Coldwell Banker—it’s a name that most Americans know from front yard for-sale signs across the country. Most Americans, that is, except for New Yorkers. But now Coldwell Banker is making inroads into in what may well be the most lucrative—and most competitive—real estate market in the country.
The mega-brokerage (the company claims to be the largest real estate franchise in North America) has announced that it will be entering the New York market via a franchise agreement with residential brokerage the Bellmarc Group (which acquired rental-focused rival AC Lawrence last November). The two companies will now be known as Coldwell Banker Bellmarc and Coldwell Banker AC Lawrence—a relationship that will give the real estate giant a toehold in the clubby world of New York real estate while offering Bellmarc a connection to Coldwell’s national and international network of clients.

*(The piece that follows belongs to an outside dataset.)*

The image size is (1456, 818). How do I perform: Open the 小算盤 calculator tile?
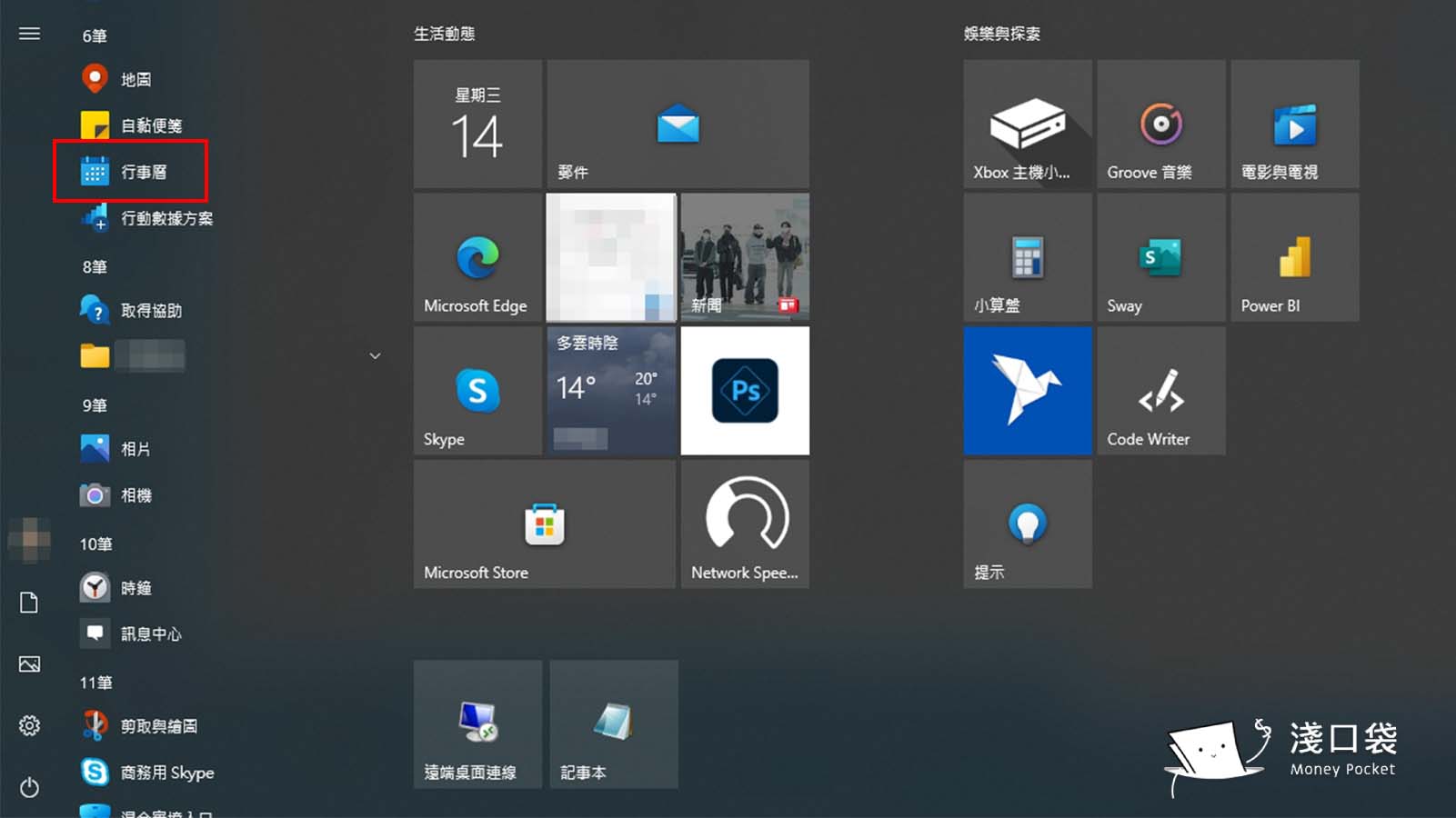click(x=1027, y=257)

“We have a significant national and international brand, but we felt we had a gap in New York,” Coldwell CEO Budge Huskey told The Observer in a phone interview this morning. “And we felt that the market here was such that we needed an established, reputable company to partner with. One of the reasons we wouldn’t try to do a start-up was that we felt we really needed to have that local expertise, balanced in terms of brokerage and rental operations.”

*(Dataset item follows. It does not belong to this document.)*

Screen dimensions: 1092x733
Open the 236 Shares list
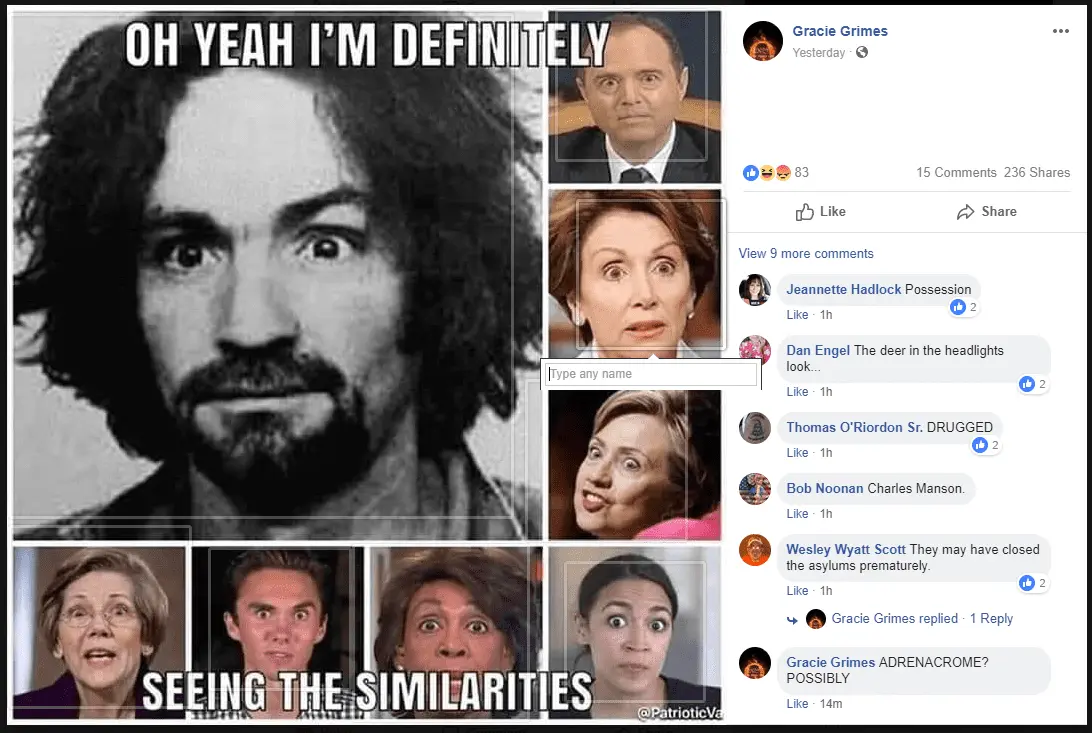pyautogui.click(x=1037, y=172)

Indeed, while it’s no mystery why a national or international brokerage would want to enter the New York market, particularly at a time when open houses increasingly end in all-cash offers and Russian oligarchs are flooding the luxury market with hundreds of millions of dollars. It is, however, incredibly difficult for outsiders and national firms to break into the market here—new brokerages are almost always opened by seasoned New Yorkers. And brokerages with offices in other cities—Miami, the Hamptons—tend to build their fortunes and their reputations here, rather than the other way around. It is telling that earlier this year Prudential Douglas Elliman dumped Prudential—the brokerage clearly felt that its power and presence in the New York market were such that they no longer needed to huddle under the national franchise’s umbrella. Or perhaps that a national franchise’s imprimatur didn’t much of anything in New York.
“National brands aren’t as significant in the New York real estate market, but there’s no reason why they shouldn’t be,” Mr. Huskey said. “This helps us to complete a stronger network and to connect the dots.”
As for Bellmarc, co-owner Neil Binder said that the advantages for the company were clear—the partnership was an opportunity to build on the growth that has accelerated since the AC Lawrence acquisition. “It’s enormous synergy for everyone,” he said.
Mr. Binder added that the partnership will also translate to more offices and more agents—the company is already looking to expand beyond their current seven offices and to grow to 1,000 agents by the end of the year—nearly doubling the current number of 600.